Ursprünglich, original wollte ich sein – und war auf dem Wege, »ein Original« zu werden, nach Notwendigkeit, Gesetz und Typus strebte ich – und hätte beinahe das erreicht, was der Franzose mit »un type« meint, ironisch meint.

Da – aus dem Walde dumpfer Jugend in die Freiheit hinaustretend, traf ich auf die eigene Spur. Sah, daß ich in ungeheurem Kreise gewandert, zwar moralisch aber nicht geistig vorangeschritten war. Das war der Augenblick des Entschlusses, nicht mehr um jeden Preis auf den eigenen Füßen zu wandern, sondern mit den Mitteln des öffentlichen Verkehres für das übliche Entgelt zu reisen – der Augenblick, den Haß gegen die »Literatur« als die Summe des vom allgemeinen Menschen Gedachten abzulegen. Ich bereue den Umweg nicht. Ob er mich auch tief ins Hintertreffen der Gleichstrebenden mit geringeren Skrupeln brachte. Was deutsch war, habe ich tief erfahren und deutschen Jünglingen gleicher Geistesart widme ich diese kritische Selbststudie zu Lehr und Nutzen. Nun darf ich ohne Schaden die Literatur lieben (wie liebe ich sie!), sie kann des gereiften Menschen in Notwendigkeit heilige, fatalistisch gegebene Naturveranlagung nicht mehr zerstören. Und wenn ich jetzt die Namen Meister Eckhart, Spinoza, Shakespeare, Beethoven, Kleist und Tolstoi nenne, so stecke ich mir leuchtende Fackeln ehrfürchtig an meinem Wege auf.
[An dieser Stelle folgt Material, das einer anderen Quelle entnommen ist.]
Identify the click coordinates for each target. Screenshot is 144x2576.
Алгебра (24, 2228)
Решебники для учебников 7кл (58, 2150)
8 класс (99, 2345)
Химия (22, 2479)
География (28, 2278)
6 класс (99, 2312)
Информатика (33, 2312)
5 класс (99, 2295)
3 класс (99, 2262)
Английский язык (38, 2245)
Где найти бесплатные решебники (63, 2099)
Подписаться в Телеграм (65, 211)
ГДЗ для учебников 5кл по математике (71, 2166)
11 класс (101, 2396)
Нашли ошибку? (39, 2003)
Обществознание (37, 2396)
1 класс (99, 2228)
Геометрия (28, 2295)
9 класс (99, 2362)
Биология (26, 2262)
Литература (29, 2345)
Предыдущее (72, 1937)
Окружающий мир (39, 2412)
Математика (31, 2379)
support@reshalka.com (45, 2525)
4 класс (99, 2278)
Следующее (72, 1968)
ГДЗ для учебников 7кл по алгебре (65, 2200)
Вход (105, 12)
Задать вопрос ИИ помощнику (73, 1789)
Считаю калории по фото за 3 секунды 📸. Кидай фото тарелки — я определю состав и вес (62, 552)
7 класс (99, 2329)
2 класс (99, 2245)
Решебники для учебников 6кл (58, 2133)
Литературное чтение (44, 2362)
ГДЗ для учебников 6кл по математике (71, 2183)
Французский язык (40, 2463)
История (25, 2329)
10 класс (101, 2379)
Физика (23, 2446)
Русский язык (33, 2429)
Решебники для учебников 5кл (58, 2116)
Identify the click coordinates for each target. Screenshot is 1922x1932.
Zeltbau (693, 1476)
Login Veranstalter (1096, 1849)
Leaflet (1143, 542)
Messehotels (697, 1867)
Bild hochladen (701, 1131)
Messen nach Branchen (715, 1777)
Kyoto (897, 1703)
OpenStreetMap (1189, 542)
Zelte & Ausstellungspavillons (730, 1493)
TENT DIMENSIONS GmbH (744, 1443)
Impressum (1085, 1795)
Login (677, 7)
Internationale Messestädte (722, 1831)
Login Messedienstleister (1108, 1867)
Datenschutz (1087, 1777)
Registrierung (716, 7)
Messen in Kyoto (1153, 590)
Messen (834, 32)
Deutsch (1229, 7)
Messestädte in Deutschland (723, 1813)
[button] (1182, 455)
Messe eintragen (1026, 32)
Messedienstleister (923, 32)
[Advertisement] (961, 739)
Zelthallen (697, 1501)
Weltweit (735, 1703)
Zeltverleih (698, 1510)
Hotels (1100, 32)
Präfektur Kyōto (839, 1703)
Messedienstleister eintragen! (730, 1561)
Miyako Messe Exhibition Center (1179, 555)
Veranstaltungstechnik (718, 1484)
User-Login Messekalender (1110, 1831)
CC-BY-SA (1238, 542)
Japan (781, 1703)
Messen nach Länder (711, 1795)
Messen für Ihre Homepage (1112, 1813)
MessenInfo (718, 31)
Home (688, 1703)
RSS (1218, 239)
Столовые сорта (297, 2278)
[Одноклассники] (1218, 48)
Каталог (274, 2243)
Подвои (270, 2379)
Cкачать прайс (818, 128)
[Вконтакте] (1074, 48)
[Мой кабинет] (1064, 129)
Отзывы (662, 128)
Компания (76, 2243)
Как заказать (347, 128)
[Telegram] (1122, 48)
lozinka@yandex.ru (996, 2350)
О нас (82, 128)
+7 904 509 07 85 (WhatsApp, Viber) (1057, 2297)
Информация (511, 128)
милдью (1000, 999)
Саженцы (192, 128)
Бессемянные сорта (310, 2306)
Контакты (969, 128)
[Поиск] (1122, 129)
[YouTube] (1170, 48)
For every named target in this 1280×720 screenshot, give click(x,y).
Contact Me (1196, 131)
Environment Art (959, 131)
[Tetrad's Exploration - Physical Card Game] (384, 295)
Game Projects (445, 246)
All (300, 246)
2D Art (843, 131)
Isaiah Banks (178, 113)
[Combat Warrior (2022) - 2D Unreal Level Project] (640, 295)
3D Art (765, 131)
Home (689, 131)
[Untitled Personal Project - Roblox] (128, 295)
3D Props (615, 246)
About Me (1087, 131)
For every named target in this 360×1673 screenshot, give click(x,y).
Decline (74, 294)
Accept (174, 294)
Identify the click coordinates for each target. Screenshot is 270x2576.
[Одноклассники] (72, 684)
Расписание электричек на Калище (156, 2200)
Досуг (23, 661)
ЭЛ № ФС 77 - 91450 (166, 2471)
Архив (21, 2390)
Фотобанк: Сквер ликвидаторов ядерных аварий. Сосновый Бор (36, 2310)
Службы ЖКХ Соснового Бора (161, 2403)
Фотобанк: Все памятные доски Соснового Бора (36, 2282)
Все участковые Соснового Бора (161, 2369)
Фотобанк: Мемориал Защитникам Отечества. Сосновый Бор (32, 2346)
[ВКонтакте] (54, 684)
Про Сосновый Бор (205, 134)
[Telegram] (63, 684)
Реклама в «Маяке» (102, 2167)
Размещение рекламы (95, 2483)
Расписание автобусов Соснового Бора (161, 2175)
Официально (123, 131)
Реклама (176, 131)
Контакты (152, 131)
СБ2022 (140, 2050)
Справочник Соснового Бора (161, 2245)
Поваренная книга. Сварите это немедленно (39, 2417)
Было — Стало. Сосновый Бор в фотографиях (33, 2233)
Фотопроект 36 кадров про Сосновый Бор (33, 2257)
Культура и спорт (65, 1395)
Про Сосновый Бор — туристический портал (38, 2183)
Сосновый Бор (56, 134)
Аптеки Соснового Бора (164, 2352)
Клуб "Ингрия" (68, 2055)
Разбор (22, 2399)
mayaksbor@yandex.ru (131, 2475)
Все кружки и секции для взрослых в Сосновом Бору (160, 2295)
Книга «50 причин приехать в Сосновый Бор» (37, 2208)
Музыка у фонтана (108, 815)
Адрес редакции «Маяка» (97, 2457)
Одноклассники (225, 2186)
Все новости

Eines jeden Dichters, Schöpfers in Worten, erste Pflicht ist, was ich mir verschrieb: zugleich innigen und zornigen, demütigen und kühnen Dienst an unserer göttlichen Sprache – sie ist nicht göttlicher als andere Sprachen auch sind, aber sie ist die göttlichste, weil sie uns Erbe und Pflicht ist.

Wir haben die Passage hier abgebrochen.